Originally electronic musical instruments known as synthesisers, were voltage controlled. Attempts to mix the output of two or more of these instruments resulted in chaos as they used different voltages to produce their notes.
The introduction of micro processors at the end of the 1970s opened the flood gates for new musical machines – polyphonic synthesisers – digital-sequencers – drum machines – digital effects – to a burgeoning market for home computers.
Each company in the business had its own interface, each entirely incomprehensible to the other. At a Music Show in California in 1982 the worlds leading companies in electronic musical instruments reached agreement on a standard which would allow synthesiers to be played in tandem. This agreement said that information should be transferred at a speed of 31.25 kilobits per second (31.25 Baud) and that the equipment should be connected through optical isolation circuits.
The Japanese then took this basic specification and developed it to encompass existing and future technologies and by 1983 a full MIDI specification was agreed by all the main manufacturers. The specification was broad enough to embrace manufacturers identities and the developing technologies.
MIDI was a remarkable achievement when you consider the compatabi1ity factor with other products. Companies were persuaded to adopt a spirit of openess and cooperation without seeming to stifle creativity or competition.
Computers only use two digits 0 and 1; all their processing is done in binary arithmetic.

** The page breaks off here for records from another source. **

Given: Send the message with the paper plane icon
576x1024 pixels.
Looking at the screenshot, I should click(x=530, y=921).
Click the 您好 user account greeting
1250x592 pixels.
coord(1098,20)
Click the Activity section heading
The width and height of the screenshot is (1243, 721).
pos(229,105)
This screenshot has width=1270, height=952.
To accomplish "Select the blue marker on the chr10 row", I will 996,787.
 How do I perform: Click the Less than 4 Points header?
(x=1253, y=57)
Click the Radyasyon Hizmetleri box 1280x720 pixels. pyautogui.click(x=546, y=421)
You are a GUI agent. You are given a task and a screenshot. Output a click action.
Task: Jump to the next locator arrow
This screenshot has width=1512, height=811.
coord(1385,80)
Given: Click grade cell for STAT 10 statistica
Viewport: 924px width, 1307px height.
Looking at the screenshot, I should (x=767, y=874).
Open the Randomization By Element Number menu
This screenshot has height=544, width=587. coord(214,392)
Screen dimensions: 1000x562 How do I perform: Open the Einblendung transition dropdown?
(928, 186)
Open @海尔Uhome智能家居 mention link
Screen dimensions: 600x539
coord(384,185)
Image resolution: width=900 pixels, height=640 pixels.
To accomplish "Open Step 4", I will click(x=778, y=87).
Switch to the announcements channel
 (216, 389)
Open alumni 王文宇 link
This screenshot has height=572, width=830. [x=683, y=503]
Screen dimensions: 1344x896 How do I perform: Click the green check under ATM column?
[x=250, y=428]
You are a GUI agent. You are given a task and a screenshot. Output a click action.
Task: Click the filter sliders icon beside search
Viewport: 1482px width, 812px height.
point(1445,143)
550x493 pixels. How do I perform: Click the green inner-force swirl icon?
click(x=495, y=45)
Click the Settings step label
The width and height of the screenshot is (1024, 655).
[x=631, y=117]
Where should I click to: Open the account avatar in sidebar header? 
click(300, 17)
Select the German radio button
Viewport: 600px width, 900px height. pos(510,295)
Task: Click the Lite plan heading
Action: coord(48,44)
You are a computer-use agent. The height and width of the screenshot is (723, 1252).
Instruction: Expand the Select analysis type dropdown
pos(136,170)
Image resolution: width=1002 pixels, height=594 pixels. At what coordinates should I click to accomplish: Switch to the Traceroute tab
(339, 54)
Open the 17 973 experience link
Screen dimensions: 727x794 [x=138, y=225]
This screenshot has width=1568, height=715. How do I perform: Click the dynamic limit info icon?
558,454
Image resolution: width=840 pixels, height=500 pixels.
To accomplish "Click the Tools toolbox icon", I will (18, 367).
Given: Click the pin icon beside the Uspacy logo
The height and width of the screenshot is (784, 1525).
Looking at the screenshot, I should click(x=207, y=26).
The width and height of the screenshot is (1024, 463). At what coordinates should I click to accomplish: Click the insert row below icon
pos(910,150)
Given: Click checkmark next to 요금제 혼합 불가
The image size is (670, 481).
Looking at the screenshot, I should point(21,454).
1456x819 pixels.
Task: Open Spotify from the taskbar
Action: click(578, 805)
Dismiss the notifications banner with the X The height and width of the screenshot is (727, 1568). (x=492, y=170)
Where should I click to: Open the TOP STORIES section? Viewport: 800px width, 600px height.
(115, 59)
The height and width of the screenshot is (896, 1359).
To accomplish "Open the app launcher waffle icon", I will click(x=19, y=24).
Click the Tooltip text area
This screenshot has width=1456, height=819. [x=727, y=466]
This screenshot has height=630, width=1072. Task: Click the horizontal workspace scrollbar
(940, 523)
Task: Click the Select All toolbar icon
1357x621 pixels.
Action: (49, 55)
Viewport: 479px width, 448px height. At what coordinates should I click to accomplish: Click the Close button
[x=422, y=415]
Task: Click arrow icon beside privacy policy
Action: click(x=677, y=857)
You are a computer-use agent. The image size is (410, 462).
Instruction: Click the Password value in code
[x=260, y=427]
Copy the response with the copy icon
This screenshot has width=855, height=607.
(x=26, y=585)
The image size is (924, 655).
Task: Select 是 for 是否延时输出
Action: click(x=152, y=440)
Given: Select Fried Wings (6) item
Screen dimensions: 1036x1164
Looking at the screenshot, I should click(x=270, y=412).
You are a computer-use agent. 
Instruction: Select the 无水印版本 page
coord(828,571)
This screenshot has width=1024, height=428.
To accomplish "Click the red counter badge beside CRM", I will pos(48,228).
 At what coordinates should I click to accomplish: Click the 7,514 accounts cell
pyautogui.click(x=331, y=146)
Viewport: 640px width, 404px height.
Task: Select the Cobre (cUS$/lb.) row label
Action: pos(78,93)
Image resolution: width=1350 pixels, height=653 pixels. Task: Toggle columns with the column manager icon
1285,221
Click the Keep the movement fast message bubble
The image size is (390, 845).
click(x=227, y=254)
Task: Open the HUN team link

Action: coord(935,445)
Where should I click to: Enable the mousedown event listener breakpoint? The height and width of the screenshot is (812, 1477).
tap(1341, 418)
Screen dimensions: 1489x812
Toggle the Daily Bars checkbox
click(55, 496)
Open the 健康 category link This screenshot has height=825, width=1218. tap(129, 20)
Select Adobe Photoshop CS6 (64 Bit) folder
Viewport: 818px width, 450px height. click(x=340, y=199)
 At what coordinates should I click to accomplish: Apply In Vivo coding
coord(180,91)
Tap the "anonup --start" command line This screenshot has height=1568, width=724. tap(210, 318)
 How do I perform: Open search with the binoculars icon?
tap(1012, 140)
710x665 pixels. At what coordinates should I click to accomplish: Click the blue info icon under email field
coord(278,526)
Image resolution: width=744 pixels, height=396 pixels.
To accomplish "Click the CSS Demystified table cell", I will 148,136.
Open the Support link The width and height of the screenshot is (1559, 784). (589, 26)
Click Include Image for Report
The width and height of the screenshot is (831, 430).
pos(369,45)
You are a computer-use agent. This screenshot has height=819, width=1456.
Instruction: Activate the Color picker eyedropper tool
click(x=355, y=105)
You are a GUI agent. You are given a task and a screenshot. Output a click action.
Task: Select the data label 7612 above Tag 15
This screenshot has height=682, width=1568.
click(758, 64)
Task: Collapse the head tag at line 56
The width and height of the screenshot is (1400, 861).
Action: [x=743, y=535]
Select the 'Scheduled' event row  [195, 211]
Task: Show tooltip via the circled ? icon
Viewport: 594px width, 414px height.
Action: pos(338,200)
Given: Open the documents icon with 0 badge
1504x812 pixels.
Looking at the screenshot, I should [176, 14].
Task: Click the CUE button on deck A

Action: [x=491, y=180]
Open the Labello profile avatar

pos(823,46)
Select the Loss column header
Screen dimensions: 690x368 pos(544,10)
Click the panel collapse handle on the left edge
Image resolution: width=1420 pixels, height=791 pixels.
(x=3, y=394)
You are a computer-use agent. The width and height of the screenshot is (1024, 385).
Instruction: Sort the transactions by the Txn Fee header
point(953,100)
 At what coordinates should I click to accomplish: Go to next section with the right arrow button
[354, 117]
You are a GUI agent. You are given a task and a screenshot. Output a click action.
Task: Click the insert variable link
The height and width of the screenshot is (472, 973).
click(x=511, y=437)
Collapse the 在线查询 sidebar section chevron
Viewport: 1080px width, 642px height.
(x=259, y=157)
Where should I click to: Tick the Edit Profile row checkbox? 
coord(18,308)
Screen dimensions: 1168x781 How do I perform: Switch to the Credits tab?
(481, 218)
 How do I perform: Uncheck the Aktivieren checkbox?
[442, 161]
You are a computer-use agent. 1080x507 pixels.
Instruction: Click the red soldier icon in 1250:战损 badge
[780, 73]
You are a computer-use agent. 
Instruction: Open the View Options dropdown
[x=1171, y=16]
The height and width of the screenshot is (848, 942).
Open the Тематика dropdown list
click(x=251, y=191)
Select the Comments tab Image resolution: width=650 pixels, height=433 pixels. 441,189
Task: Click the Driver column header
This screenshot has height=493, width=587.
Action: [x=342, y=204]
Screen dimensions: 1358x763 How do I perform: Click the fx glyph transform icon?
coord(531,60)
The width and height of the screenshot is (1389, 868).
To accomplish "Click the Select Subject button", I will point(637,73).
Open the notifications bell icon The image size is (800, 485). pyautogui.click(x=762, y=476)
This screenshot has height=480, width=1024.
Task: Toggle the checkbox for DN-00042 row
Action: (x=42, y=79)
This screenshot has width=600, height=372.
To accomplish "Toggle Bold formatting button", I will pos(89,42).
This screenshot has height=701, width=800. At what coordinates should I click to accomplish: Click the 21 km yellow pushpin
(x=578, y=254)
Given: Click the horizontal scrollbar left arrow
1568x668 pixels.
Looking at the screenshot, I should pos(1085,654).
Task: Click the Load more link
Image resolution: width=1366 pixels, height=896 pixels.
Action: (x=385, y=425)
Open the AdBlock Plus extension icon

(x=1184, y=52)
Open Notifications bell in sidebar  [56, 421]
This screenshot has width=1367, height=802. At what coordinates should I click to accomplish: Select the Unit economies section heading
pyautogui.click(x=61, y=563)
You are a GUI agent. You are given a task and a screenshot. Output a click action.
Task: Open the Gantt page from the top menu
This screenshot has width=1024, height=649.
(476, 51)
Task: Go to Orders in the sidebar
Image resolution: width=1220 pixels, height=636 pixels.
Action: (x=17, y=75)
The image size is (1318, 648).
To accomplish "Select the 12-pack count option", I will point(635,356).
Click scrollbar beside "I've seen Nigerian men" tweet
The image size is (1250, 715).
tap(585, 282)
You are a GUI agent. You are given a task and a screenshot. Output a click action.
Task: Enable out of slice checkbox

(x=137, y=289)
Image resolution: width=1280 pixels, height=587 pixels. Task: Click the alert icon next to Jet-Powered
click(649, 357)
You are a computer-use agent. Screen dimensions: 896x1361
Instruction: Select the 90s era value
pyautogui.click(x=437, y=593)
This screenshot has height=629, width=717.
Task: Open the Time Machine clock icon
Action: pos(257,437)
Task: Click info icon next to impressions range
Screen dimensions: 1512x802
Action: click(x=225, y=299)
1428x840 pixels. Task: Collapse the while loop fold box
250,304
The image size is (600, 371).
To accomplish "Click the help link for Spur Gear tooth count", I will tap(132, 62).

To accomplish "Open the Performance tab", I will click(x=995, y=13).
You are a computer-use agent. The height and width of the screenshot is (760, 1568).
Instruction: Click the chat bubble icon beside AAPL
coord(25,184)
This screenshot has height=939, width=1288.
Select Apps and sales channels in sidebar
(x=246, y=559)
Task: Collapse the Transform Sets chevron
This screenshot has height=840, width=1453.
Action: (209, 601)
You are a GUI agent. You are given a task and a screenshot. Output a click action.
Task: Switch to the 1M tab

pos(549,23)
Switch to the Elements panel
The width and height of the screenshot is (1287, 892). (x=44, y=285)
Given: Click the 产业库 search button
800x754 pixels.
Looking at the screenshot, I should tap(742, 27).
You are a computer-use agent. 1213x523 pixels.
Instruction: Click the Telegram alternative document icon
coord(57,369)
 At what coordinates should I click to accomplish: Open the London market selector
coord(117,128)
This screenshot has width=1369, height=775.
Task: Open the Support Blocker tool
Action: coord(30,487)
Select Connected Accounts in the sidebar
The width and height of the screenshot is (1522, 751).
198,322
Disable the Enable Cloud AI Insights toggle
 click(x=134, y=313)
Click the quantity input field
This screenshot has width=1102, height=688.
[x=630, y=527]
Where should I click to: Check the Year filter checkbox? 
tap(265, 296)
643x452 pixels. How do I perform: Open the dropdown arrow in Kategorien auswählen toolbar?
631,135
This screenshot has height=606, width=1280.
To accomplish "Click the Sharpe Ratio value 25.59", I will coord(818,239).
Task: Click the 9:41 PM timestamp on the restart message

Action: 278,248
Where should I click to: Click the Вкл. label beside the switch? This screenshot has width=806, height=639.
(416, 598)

The MIDI standard calls for special number clusters to be held in BYTES. A Byte can be thought of as a container holding numbers ranging from 0 to 255, Sending a BYTE is really just sending a number between 0 and 255.
A BYTE is comprised of 8 BITS, the 8 BITS could be conceived as 8 compartments within the container.
Compartment Location. Decimal Conversion if BIT Compartment Holds 1.
So by sending 10000101 in BITS the decimal number 133 is transmitted.
Similarly 00000101 = 5 and 11100001 = 225. Thus by sending a succession of 0‘s and l’s in groups of 8 BITS (a BYTE) we can send a series of numbers up to a maximum of 255.
These streams of BITS travel along a single core cable in series at the speed of 31,250 Bits per second.
MIDI messages are bursts of electrical pulses which expresses numbers in binary form. Press middle C on a keyboard and off goes a number that means middle C in MIDI and another connected synthesiser will obey the instruction and play the same role.
The MIDI specification contains a whole range of messages and the talk then dealt in detail with some of these. The message for turning a note on and off, the loudness of the note, the note itself and the instrument or voice on which it is to be played.
A demonstration was given using an Atari computer of these messages.
The MIDI standard generates large number of messages and the control and issue of these is quite complex. The only way to organise these is using a computer and a piece of software that is known as a sequencer.
This enables you to input musical notes relative to time, their volume, the voice or instrument and any other information; display them on the monitor screen, edit them, store them and replay the information byway of output ports on the computer sending appropriate streams of BITS to connected electronic musical instruments to reproduce the sounds.
The talk concluded with the playing of some musical examples which included virtuoso piano playing, the big band sound and the classics.